Now I'm up again, having taken an Ibuprofen pill, and having changed the ice again. (Before, I had been using freeze packs from the hospital; now I've switched over to ice inside of a sandwich bag wrapped in a paper towel. I bought a huge pack of party ice from a local store, along the lines of what people normally use to store beer and soda cans in a cooler, so that I won't run out). The deal is that I am supposed to ice constantly and then, 24 hours after after the procedure (so basically, starting tomorrow, probably at around 9am or so), I'm supposed to start taking warm sitz baths for about 20 minutes per bath, 4 times per day in addition to the icing. All of this is to keep the wound site clean and not infected. There is (and is supposed to be) bleeding for this first week, but it is minimal.

For now, this is manageable. I'm not sure how I"m going to take to being caged up in the house for 6 weeks (I suppose I could walk outside and stand on the porch, but I don't really want to be shuffling to the grocery store or anything like that). I guess I'll be able to experience what Martha Stewart went through- somewhat of a cushy house arrest. My husband is an incredible man, on the positive side of things. When I was groggy coming out of the anesthesia, I felt very sad and kept on saying how "I didn't like playing this game." I was also very bothered by the breathing machine in my nose and kept on bothering the nurse and asking her if I could take it off (I must have asked four times) till I finally could. My husband bought me a stuffed turtle from the gift shop that is super cute, talked to me (he was allowed to see me for five minutes every hour on the hour while I was in the PACU, which is some kind of anesthesia recovery unit), and helped me all the way home and now that I am in home. I am just sitting here in bed and he is the one in charge of bringing me food, setting up my computer, and getting me whatever I need. I am very blessed to have a man like him in my life, and I love him a lot.

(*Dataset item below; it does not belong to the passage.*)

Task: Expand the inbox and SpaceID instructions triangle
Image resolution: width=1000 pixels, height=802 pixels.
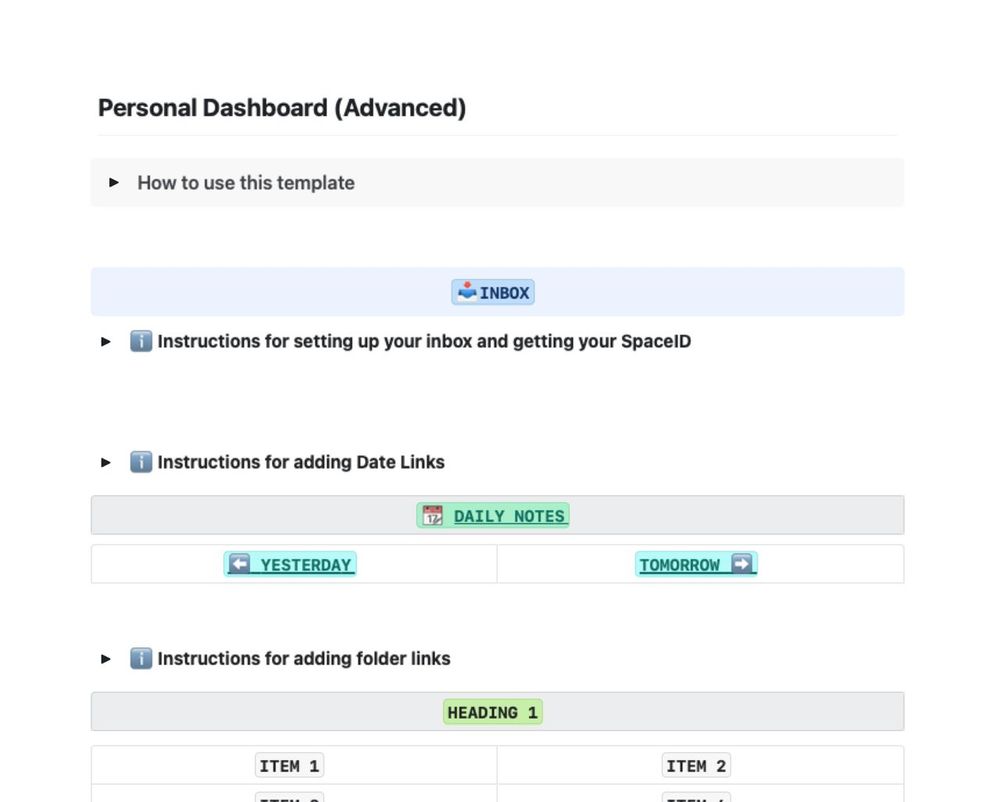Action: click(106, 342)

So here is hoping that the rest of recovery goes smoothly, that I haven't torn or harmed any of the stitches and that I don't do so, and that things go well!

Saturday, June 15, 2013

More On Surgery

So I'll be having surgery soon.

I have to spend a week on bedrest, and the next five weeks just shuffling around, moving very, very slowly (like a little old man). I have to ice and take sitz baths. I have to take hard drugs (well, if Percocet is considered a hard drug).

I have mixed feelings about all of it.

On the one hand, I want this to be over. The sooner I have the surgery, the sooner I can get to post-surgery, where I work with dilators to stretch the area and can eventually attempt to have non-painful penetrative sex with my husband.

On the other hand, I will be spending six weeks of my life recovering from this operation. Six weeks that will probably be rather lonely. I have TV shows to watch, movies to watch, books to read and so on, but this just isn't my ideal way to spend my time. Especially since I'll need to come up with excuses as to why I'm not available to go out with friends (since I can't explain that I need to shuffle like an old man if I go out with them). At least I was able to take off from work (short term disability is a wonderful thing).

Being rolled around in a wheelchair is not an option because it puts pressure on the site, and the doc really doesn't want me to do that.

So I just hope this all gets better with time.